What this task involves: All of the records must be given again exactly.

Dataset records:

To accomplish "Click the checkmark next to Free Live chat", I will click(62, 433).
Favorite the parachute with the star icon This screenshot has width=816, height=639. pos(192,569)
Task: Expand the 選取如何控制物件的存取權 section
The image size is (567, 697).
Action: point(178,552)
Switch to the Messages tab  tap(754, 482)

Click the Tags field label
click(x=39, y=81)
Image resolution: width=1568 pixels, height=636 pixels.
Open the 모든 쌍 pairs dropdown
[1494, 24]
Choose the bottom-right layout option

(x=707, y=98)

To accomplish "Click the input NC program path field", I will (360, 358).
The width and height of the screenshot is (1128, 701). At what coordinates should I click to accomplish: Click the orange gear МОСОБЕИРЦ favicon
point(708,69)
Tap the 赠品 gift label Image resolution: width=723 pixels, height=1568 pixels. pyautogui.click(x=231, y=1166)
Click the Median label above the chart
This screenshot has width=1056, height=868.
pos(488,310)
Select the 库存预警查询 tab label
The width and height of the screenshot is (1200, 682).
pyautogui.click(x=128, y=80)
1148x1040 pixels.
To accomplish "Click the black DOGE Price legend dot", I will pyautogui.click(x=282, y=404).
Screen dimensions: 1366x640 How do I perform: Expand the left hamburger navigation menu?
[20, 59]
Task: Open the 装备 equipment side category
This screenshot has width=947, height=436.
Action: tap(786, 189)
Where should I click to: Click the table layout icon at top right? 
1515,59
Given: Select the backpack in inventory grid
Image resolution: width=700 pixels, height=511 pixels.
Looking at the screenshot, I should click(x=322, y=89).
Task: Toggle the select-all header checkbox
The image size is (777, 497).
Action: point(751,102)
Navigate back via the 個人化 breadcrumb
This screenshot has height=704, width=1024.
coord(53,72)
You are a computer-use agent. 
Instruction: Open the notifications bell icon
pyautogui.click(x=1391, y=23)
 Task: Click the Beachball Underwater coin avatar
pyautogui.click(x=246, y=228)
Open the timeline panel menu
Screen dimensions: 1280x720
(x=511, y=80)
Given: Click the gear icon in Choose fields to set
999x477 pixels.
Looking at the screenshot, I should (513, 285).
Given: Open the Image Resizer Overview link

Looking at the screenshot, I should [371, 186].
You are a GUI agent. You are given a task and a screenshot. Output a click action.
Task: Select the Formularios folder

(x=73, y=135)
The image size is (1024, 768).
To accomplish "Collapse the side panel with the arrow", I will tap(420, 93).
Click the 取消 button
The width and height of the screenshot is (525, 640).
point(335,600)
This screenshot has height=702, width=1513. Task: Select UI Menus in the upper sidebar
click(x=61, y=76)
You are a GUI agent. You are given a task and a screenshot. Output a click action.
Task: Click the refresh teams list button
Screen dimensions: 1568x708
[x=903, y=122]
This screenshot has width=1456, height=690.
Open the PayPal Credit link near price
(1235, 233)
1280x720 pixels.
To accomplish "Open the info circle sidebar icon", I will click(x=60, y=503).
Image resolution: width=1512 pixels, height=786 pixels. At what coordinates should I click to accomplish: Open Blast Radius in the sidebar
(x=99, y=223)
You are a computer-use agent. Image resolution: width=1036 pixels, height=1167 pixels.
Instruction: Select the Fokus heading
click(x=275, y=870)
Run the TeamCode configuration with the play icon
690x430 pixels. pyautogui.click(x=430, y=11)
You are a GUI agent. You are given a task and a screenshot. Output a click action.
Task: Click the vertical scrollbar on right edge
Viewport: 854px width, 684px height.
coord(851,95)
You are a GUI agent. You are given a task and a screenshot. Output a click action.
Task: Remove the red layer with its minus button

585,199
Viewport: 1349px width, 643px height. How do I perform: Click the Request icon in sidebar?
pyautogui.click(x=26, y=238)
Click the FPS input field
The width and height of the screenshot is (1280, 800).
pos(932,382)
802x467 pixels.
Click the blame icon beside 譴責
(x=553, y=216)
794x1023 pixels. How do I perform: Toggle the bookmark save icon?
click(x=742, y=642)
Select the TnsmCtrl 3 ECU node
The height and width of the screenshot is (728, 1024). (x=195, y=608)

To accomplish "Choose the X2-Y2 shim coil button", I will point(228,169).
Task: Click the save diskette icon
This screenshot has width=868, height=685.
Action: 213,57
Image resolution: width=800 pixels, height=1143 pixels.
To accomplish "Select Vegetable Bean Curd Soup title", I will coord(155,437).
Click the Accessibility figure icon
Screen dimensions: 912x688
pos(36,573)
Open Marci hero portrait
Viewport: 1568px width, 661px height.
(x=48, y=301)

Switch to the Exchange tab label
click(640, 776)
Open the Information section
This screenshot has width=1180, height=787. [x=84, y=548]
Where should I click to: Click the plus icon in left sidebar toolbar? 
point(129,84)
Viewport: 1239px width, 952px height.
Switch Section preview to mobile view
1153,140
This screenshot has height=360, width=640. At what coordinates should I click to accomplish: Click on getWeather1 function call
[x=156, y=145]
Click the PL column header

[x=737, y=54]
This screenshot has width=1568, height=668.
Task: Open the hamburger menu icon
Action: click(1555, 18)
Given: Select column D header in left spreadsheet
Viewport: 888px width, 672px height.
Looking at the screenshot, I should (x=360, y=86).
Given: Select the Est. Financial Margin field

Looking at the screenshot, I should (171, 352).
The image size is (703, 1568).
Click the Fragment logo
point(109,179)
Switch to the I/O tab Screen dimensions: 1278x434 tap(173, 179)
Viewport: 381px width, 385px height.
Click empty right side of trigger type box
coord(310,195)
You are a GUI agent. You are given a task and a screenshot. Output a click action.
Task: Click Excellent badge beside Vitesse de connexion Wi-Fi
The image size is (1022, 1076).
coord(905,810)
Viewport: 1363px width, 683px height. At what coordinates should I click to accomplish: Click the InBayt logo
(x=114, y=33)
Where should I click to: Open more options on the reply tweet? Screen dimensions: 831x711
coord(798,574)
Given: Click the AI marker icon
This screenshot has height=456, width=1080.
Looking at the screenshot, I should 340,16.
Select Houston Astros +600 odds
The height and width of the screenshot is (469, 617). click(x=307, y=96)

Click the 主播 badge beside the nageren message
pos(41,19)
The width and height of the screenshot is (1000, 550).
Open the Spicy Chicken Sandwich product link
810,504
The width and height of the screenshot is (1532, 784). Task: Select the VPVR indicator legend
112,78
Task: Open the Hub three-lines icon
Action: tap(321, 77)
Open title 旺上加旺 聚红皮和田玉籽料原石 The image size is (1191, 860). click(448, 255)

Result of this task:
To accomplish "Click the checkmark next to Free Live chat", I will click(62, 433).
Favorite the parachute with the star icon This screenshot has width=816, height=639. pos(192,569)
Task: Expand the 選取如何控制物件的存取權 section
The image size is (567, 697).
Action: point(178,552)
Switch to the Messages tab  tap(754, 482)

Click the Tags field label
click(x=39, y=81)
Image resolution: width=1568 pixels, height=636 pixels.
Open the 모든 쌍 pairs dropdown
[1494, 24]
Choose the bottom-right layout option

(x=707, y=98)

To accomplish "Click the input NC program path field", I will (360, 358).
The width and height of the screenshot is (1128, 701). At what coordinates should I click to accomplish: Click the orange gear МОСОБЕИРЦ favicon
point(708,69)
Tap the 赠品 gift label Image resolution: width=723 pixels, height=1568 pixels. pyautogui.click(x=231, y=1166)
Click the Median label above the chart
This screenshot has width=1056, height=868.
pos(488,310)
Select the 库存预警查询 tab label
The width and height of the screenshot is (1200, 682).
pyautogui.click(x=128, y=80)
1148x1040 pixels.
To accomplish "Click the black DOGE Price legend dot", I will pyautogui.click(x=282, y=404).
Screen dimensions: 1366x640 How do I perform: Expand the left hamburger navigation menu?
[20, 59]
Task: Open the 装备 equipment side category
This screenshot has width=947, height=436.
Action: tap(786, 189)
Where should I click to: Click the table layout icon at top right? 
1515,59
Given: Select the backpack in inventory grid
Image resolution: width=700 pixels, height=511 pixels.
Looking at the screenshot, I should click(x=322, y=89).
Task: Toggle the select-all header checkbox
The image size is (777, 497).
Action: point(751,102)
Navigate back via the 個人化 breadcrumb
This screenshot has height=704, width=1024.
coord(53,72)
You are a computer-use agent. 
Instruction: Open the notifications bell icon
pyautogui.click(x=1391, y=23)
 Task: Click the Beachball Underwater coin avatar
pyautogui.click(x=246, y=228)
Open the timeline panel menu
Screen dimensions: 1280x720
(x=511, y=80)
Given: Click the gear icon in Choose fields to set
999x477 pixels.
Looking at the screenshot, I should (513, 285).
Given: Open the Image Resizer Overview link

Looking at the screenshot, I should [371, 186].
You are a GUI agent. You are given a task and a screenshot. Output a click action.
Task: Select the Formularios folder

(x=73, y=135)
The image size is (1024, 768).
To accomplish "Collapse the side panel with the arrow", I will tap(420, 93).
Click the 取消 button
The width and height of the screenshot is (525, 640).
point(335,600)
This screenshot has height=702, width=1513. Task: Select UI Menus in the upper sidebar
click(x=61, y=76)
You are a GUI agent. You are given a task and a screenshot. Output a click action.
Task: Click the refresh teams list button
Screen dimensions: 1568x708
[x=903, y=122]
This screenshot has width=1456, height=690.
Open the PayPal Credit link near price
(1235, 233)
1280x720 pixels.
To accomplish "Open the info circle sidebar icon", I will click(x=60, y=503).
Image resolution: width=1512 pixels, height=786 pixels. At what coordinates should I click to accomplish: Open Blast Radius in the sidebar
(x=99, y=223)
You are a computer-use agent. Image resolution: width=1036 pixels, height=1167 pixels.
Instruction: Select the Fokus heading
click(x=275, y=870)
Run the TeamCode configuration with the play icon
690x430 pixels. pyautogui.click(x=430, y=11)
You are a GUI agent. You are given a task and a screenshot. Output a click action.
Task: Click the vertical scrollbar on right edge
Viewport: 854px width, 684px height.
coord(851,95)
You are a GUI agent. You are given a task and a screenshot. Output a click action.
Task: Remove the red layer with its minus button

585,199
Viewport: 1349px width, 643px height. How do I perform: Click the Request icon in sidebar?
pyautogui.click(x=26, y=238)
Click the FPS input field
The width and height of the screenshot is (1280, 800).
pos(932,382)
802x467 pixels.
Click the blame icon beside 譴責
(x=553, y=216)
794x1023 pixels. How do I perform: Toggle the bookmark save icon?
click(x=742, y=642)
Select the TnsmCtrl 3 ECU node
The height and width of the screenshot is (728, 1024). (x=195, y=608)

To accomplish "Choose the X2-Y2 shim coil button", I will point(228,169).
Task: Click the save diskette icon
This screenshot has width=868, height=685.
Action: 213,57
Image resolution: width=800 pixels, height=1143 pixels.
To accomplish "Select Vegetable Bean Curd Soup title", I will coord(155,437).
Click the Accessibility figure icon
Screen dimensions: 912x688
pos(36,573)
Open Marci hero portrait
Viewport: 1568px width, 661px height.
(x=48, y=301)

Switch to the Exchange tab label
click(640, 776)
Open the Information section
This screenshot has width=1180, height=787. [x=84, y=548]
Where should I click to: Click the plus icon in left sidebar toolbar? 
point(129,84)
Viewport: 1239px width, 952px height.
Switch Section preview to mobile view
1153,140
This screenshot has height=360, width=640. At what coordinates should I click to accomplish: Click on getWeather1 function call
[x=156, y=145]
Click the PL column header

[x=737, y=54]
This screenshot has width=1568, height=668.
Task: Open the hamburger menu icon
Action: click(1555, 18)
Given: Select column D header in left spreadsheet
Viewport: 888px width, 672px height.
Looking at the screenshot, I should (x=360, y=86).
Given: Select the Est. Financial Margin field

Looking at the screenshot, I should (171, 352).
The image size is (703, 1568).
Click the Fragment logo
point(109,179)
Switch to the I/O tab Screen dimensions: 1278x434 tap(173, 179)
Viewport: 381px width, 385px height.
Click empty right side of trigger type box
coord(310,195)
You are a GUI agent. You are given a task and a screenshot. Output a click action.
Task: Click Excellent badge beside Vitesse de connexion Wi-Fi
The image size is (1022, 1076).
coord(905,810)
Viewport: 1363px width, 683px height. At what coordinates should I click to accomplish: Click the InBayt logo
(x=114, y=33)
Where should I click to: Open more options on the reply tweet? Screen dimensions: 831x711
coord(798,574)
Given: Click the AI marker icon
This screenshot has height=456, width=1080.
Looking at the screenshot, I should 340,16.
Select Houston Astros +600 odds
The height and width of the screenshot is (469, 617). click(x=307, y=96)

Click the 主播 badge beside the nageren message
pos(41,19)
The width and height of the screenshot is (1000, 550).
Open the Spicy Chicken Sandwich product link
810,504
The width and height of the screenshot is (1532, 784). Task: Select the VPVR indicator legend
112,78
Task: Open the Hub three-lines icon
Action: tap(321, 77)
Open title 旺上加旺 聚红皮和田玉籽料原石 The image size is (1191, 860). click(448, 255)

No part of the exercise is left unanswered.